§ **AVAILABLE RECORDS**:
↓
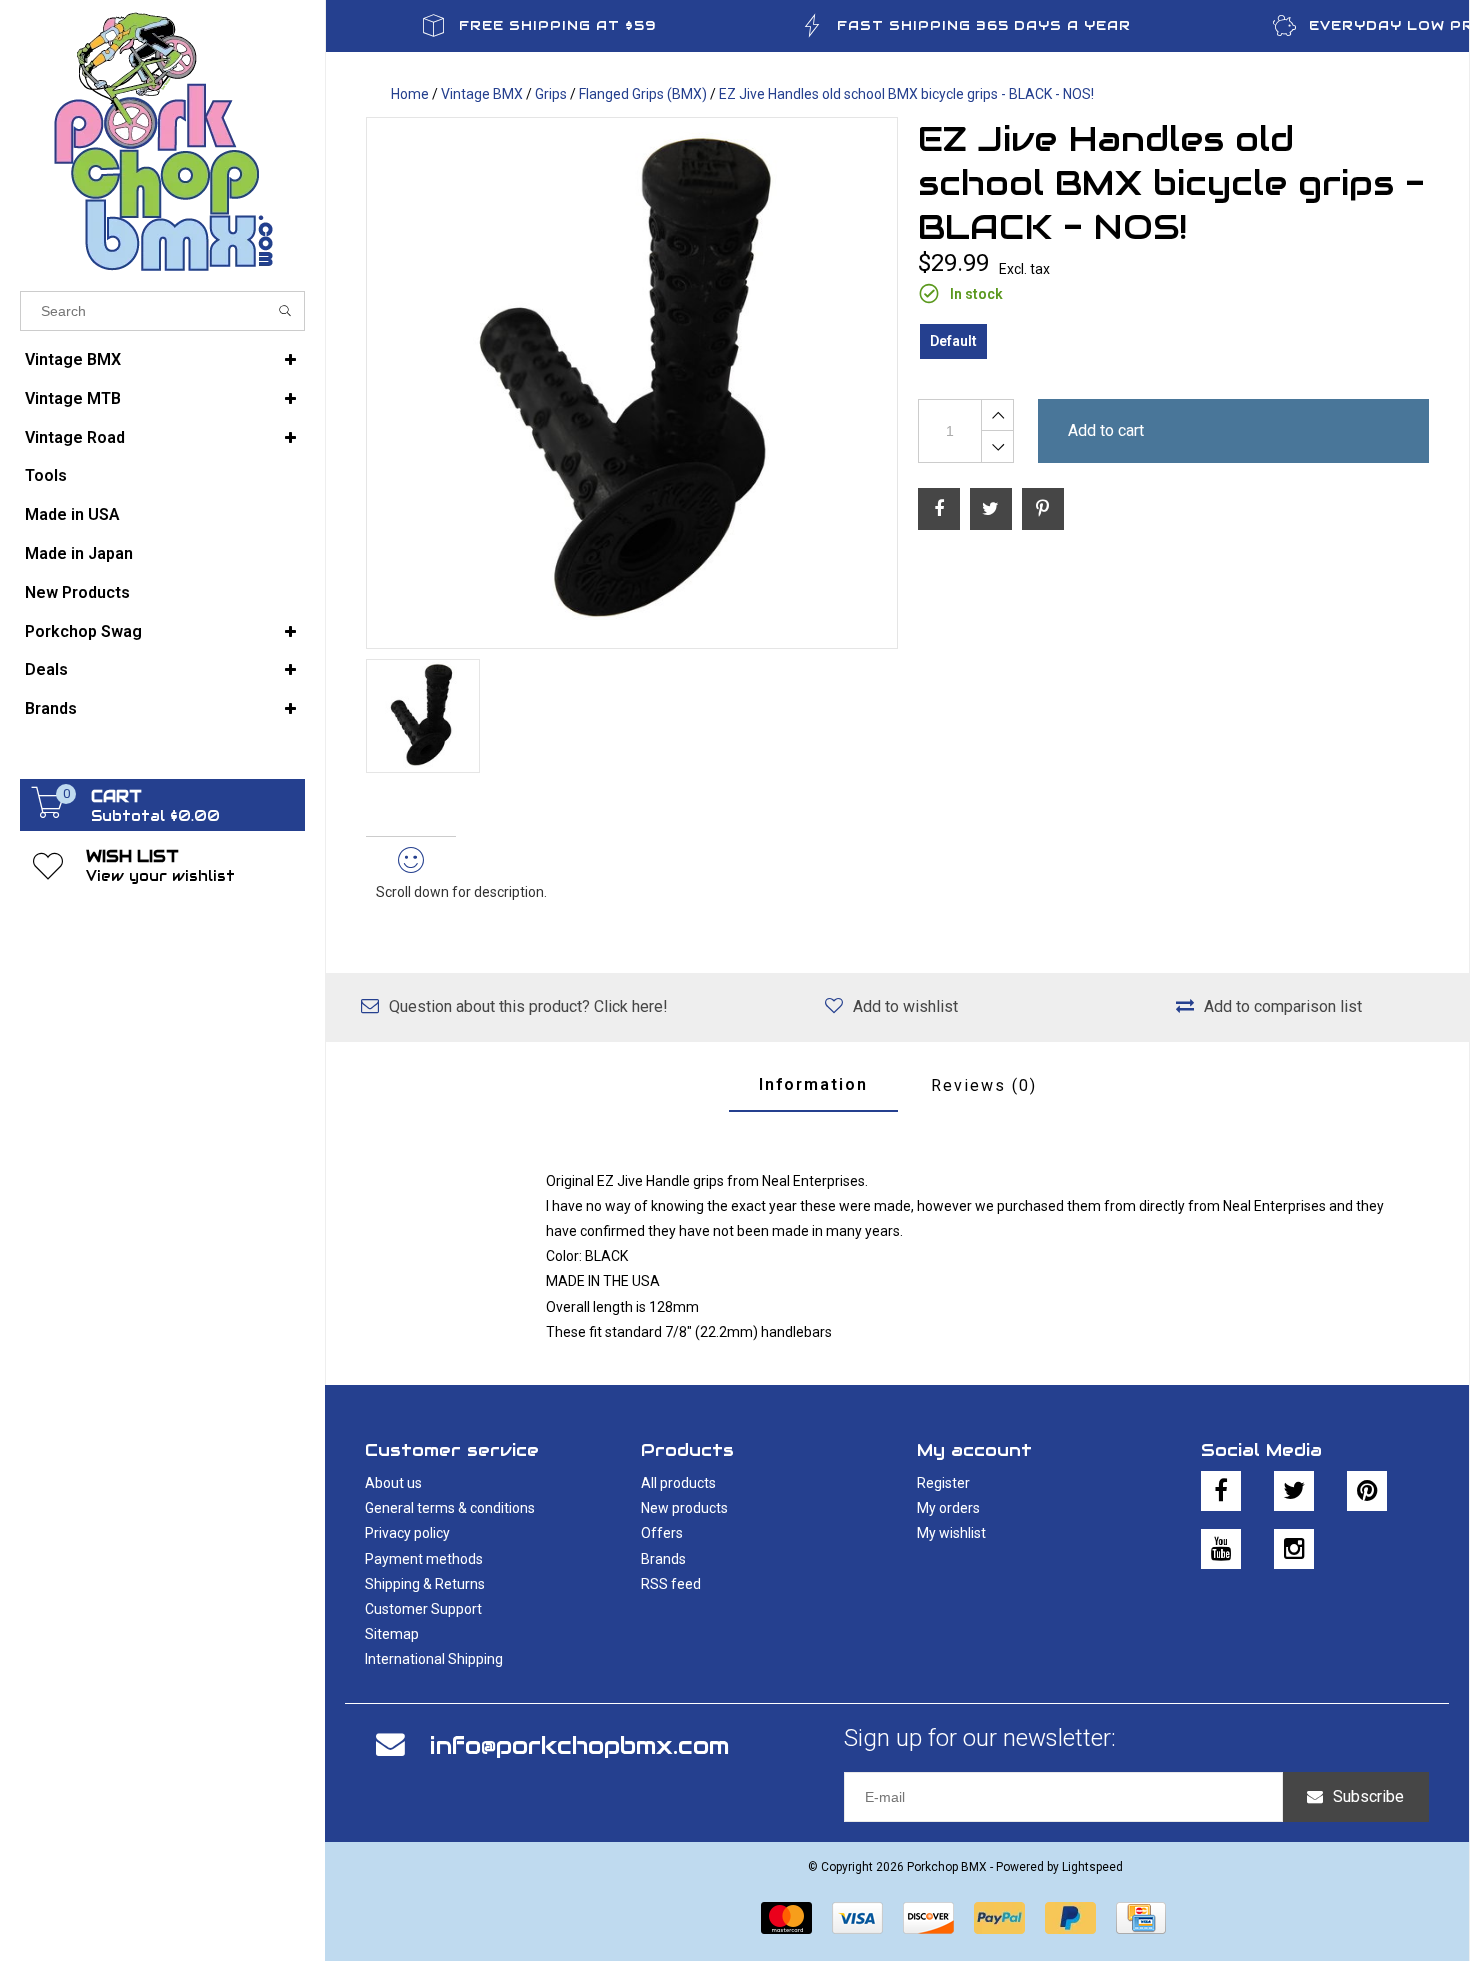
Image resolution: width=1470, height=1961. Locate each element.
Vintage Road (75, 437)
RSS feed (671, 1584)
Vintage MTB (73, 398)
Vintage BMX (73, 359)
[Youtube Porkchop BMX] (1221, 1549)
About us (393, 1483)
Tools (46, 475)
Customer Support (423, 1609)
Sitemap (392, 1634)
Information (813, 1084)
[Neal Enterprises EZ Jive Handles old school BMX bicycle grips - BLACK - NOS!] (632, 383)
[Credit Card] (1141, 1918)
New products (684, 1508)
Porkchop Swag (83, 631)
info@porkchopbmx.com (579, 1745)
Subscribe (1368, 1796)
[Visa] (857, 1918)
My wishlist (951, 1533)
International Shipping (434, 1659)
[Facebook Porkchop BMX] (1221, 1491)
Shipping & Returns (425, 1584)
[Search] (285, 311)
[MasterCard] (786, 1918)
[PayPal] (999, 1918)
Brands (51, 708)
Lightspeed (1092, 1867)
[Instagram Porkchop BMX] (1294, 1549)
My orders (948, 1508)
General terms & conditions (450, 1508)
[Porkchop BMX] (162, 140)
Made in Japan (79, 553)
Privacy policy (407, 1533)
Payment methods (424, 1559)
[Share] (939, 509)
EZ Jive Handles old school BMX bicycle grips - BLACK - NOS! (906, 94)
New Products (77, 592)
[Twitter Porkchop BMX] (1294, 1491)
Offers (662, 1533)
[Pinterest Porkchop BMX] (1367, 1491)
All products (678, 1483)
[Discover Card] (928, 1918)
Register (943, 1483)
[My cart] (48, 813)
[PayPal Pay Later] (1070, 1918)
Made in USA (72, 514)
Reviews (984, 1085)
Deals (46, 669)
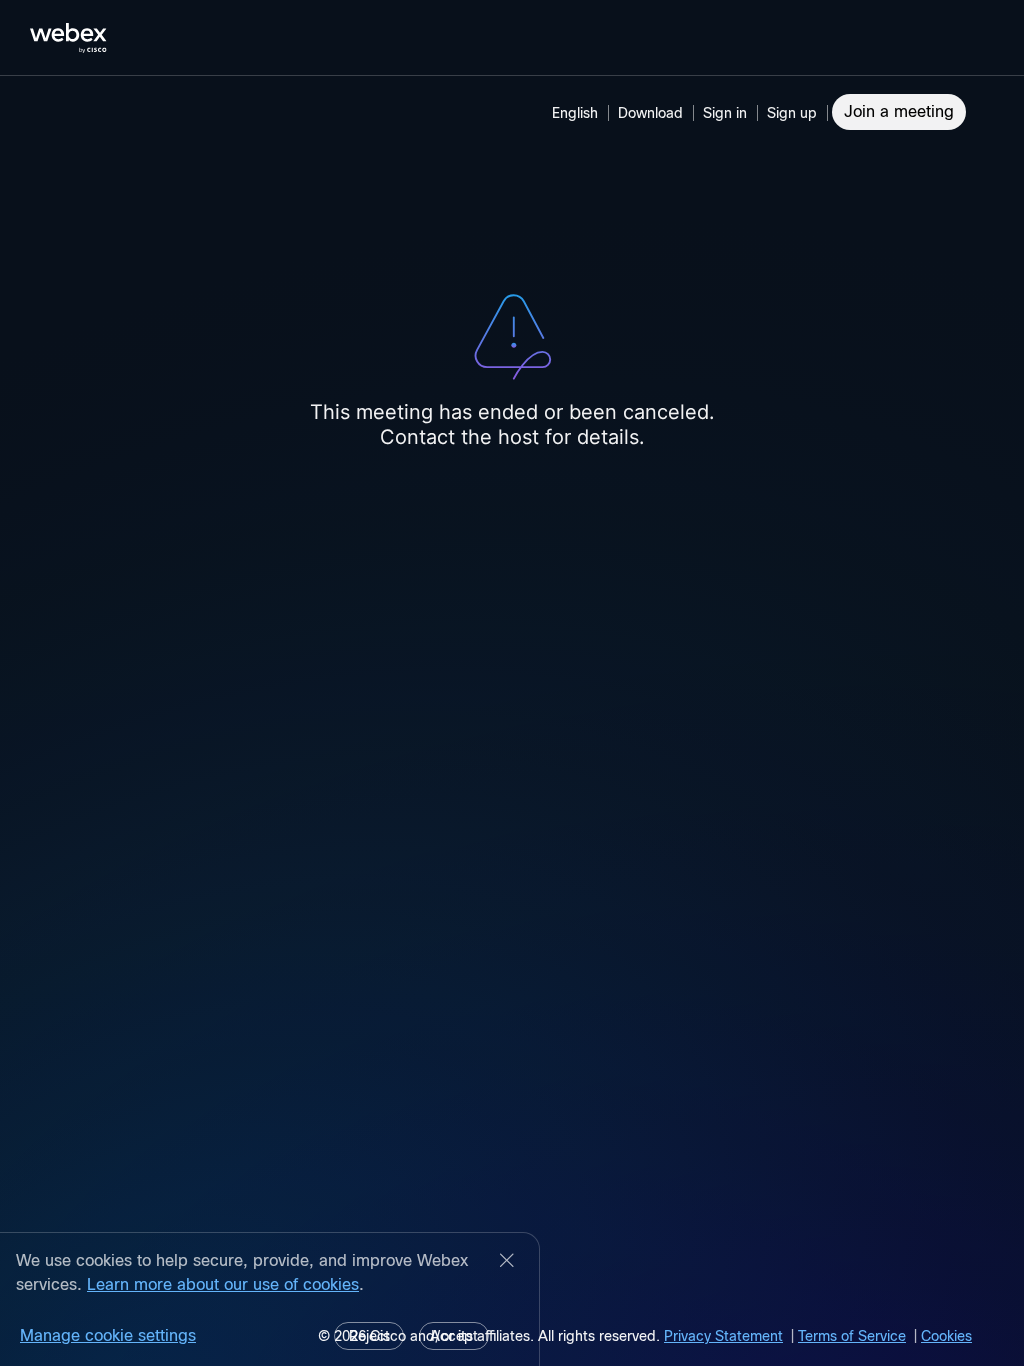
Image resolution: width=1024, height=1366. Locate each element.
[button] (728, 113)
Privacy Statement (723, 1336)
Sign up (792, 113)
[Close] (507, 1262)
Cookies (946, 1336)
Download (650, 113)
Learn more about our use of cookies (223, 1284)
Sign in (725, 113)
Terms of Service (852, 1336)
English (575, 113)
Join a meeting (899, 111)
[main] (512, 721)
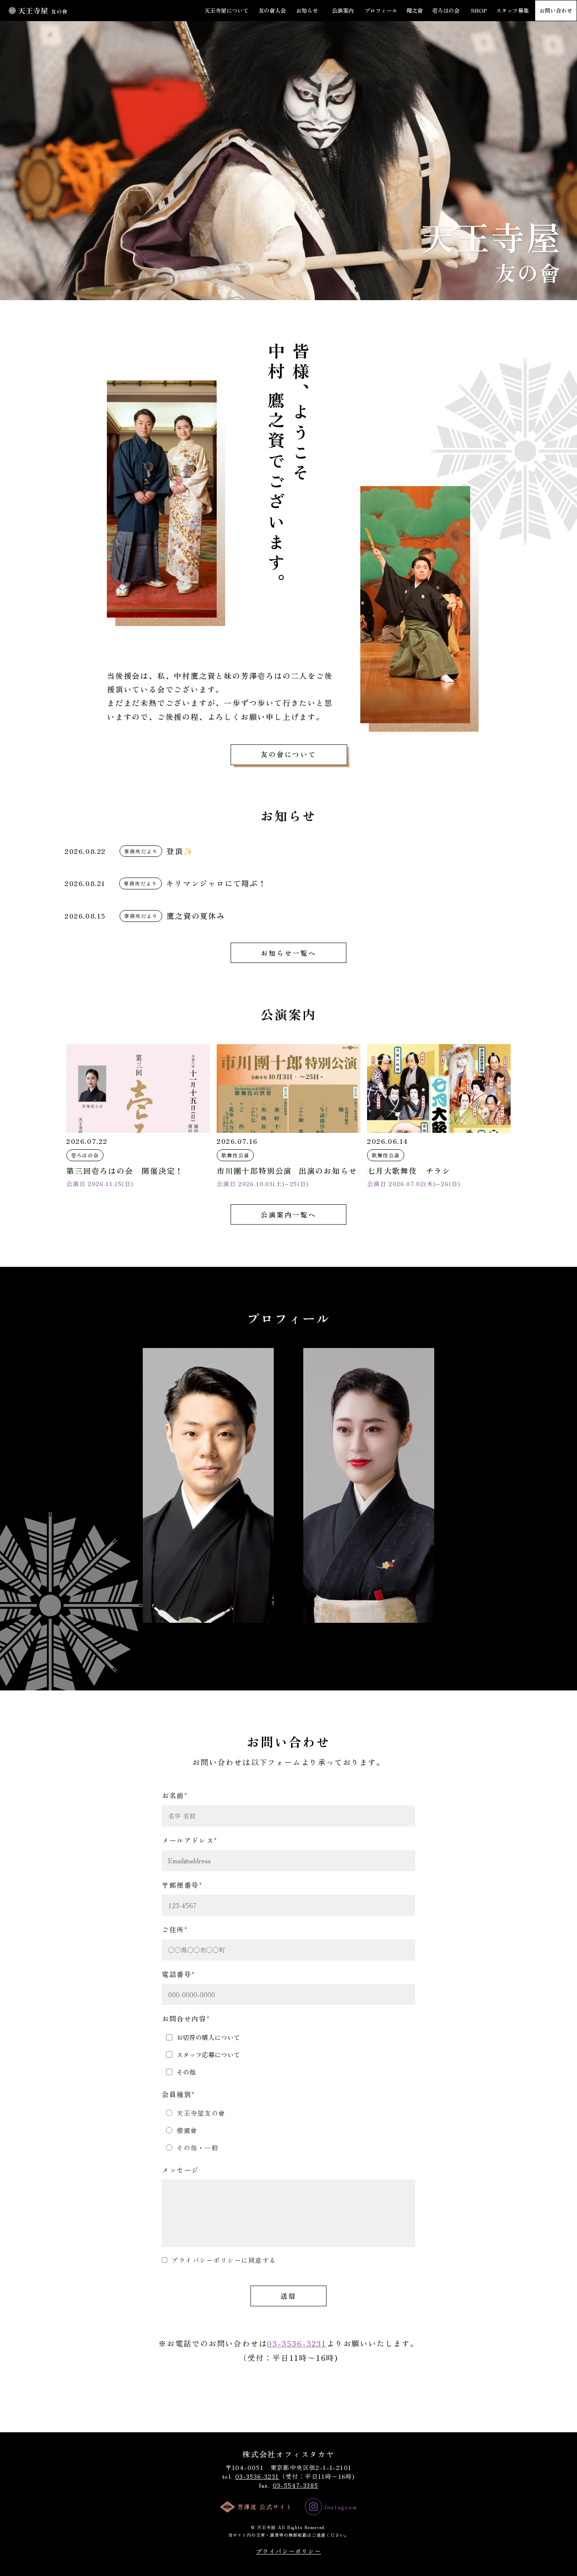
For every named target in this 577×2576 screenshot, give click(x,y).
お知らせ (307, 10)
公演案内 (343, 10)
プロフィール (381, 10)
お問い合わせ (555, 10)
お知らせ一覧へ (288, 952)
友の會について (288, 754)
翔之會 (414, 10)
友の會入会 (272, 10)
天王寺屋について (226, 10)
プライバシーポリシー (288, 2551)
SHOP (479, 10)
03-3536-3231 (297, 2343)
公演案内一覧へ (288, 1214)
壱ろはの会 (446, 10)
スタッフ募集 (512, 10)
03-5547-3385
↑
§ **BRIEF**: Only the pictures stay behind; everything else in the data above is to be retyped exactly.

§ **RESULT OF THE EXERCISE**:
Image resolution: width=1470, height=1961. Locate each element.
Vintage Road (75, 437)
RSS feed (671, 1584)
Vintage MTB (73, 398)
Vintage BMX (73, 359)
[Youtube Porkchop BMX] (1221, 1549)
About us (393, 1483)
Tools (46, 475)
Customer Support (423, 1609)
Sitemap (392, 1634)
Information (813, 1084)
[Neal Enterprises EZ Jive Handles old school BMX bicycle grips - BLACK - NOS!] (632, 383)
[Credit Card] (1141, 1918)
New products (684, 1508)
Porkchop Swag (83, 631)
info@porkchopbmx.com (579, 1745)
Subscribe (1368, 1796)
[Visa] (857, 1918)
My wishlist (951, 1533)
International Shipping (434, 1659)
[Facebook Porkchop BMX] (1221, 1491)
Shipping & Returns (425, 1584)
[Search] (285, 311)
[MasterCard] (786, 1918)
[PayPal] (999, 1918)
Brands (51, 708)
Lightspeed (1092, 1867)
[Instagram Porkchop BMX] (1294, 1549)
My orders (948, 1508)
General terms & conditions (450, 1508)
[Porkchop BMX] (162, 140)
Made in Japan (79, 553)
Privacy policy (407, 1533)
Payment methods (424, 1559)
[Share] (939, 509)
EZ Jive Handles old school BMX bicycle grips - BLACK - NOS! (906, 94)
New Products (77, 592)
[Twitter Porkchop BMX] (1294, 1491)
Offers (662, 1533)
[Pinterest Porkchop BMX] (1367, 1491)
All products (678, 1483)
[Discover Card] (928, 1918)
Register (943, 1483)
[My cart] (48, 813)
[PayPal Pay Later] (1070, 1918)
Made in USA (72, 514)
Reviews (984, 1085)
Deals (46, 669)
Image resolution: width=1024, height=1366. Locate each element.
[button] (728, 113)
Privacy Statement (723, 1336)
Sign up (792, 113)
[Close] (507, 1262)
Cookies (946, 1336)
Download (650, 113)
Learn more about our use of cookies (223, 1284)
Sign in (725, 113)
Terms of Service (852, 1336)
English (575, 113)
Join a meeting (899, 111)
[main] (512, 721)
For every named target in this 577×2576 screenshot, give click(x,y).
お知らせ (307, 10)
公演案内 (343, 10)
プロフィール (381, 10)
お問い合わせ (555, 10)
お知らせ一覧へ (288, 952)
友の會について (288, 754)
翔之會 (414, 10)
友の會入会 (272, 10)
天王寺屋について (226, 10)
プライバシーポリシー (288, 2551)
SHOP (479, 10)
03-3536-3231 (297, 2343)
公演案内一覧へ (288, 1214)
壱ろはの会 (446, 10)
スタッフ募集 (512, 10)
03-5547-3385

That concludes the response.